*** Block opens ***

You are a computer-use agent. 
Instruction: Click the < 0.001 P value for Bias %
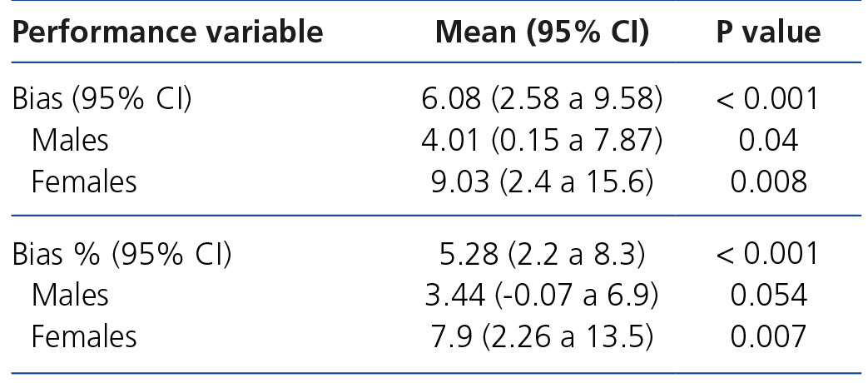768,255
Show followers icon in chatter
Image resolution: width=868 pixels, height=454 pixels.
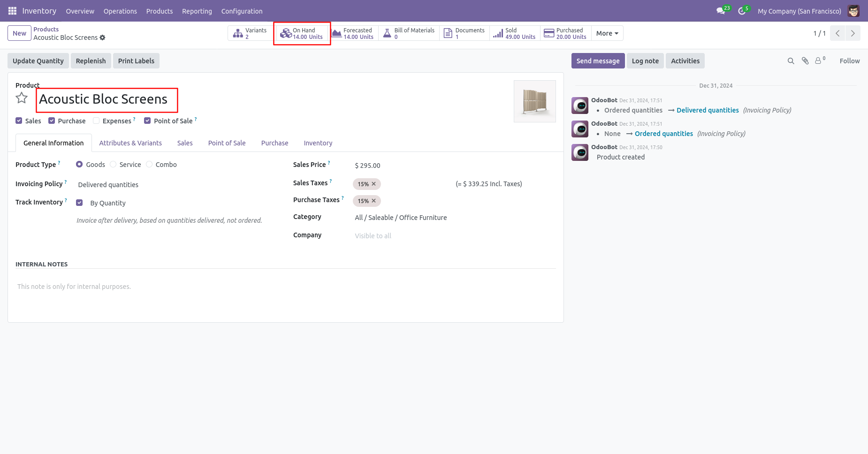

*** Block closes ***

▶ Activity:
Extract the run of lines beginning with the line that holds "Instruction: Click the" and ending at the last line of the data, inclusive. Exclude any pictures from the copy.

▶ Task answer:
Instruction: Click the < 0.001 P value for Bias %
768,255
Show followers icon in chatter
Image resolution: width=868 pixels, height=454 pixels.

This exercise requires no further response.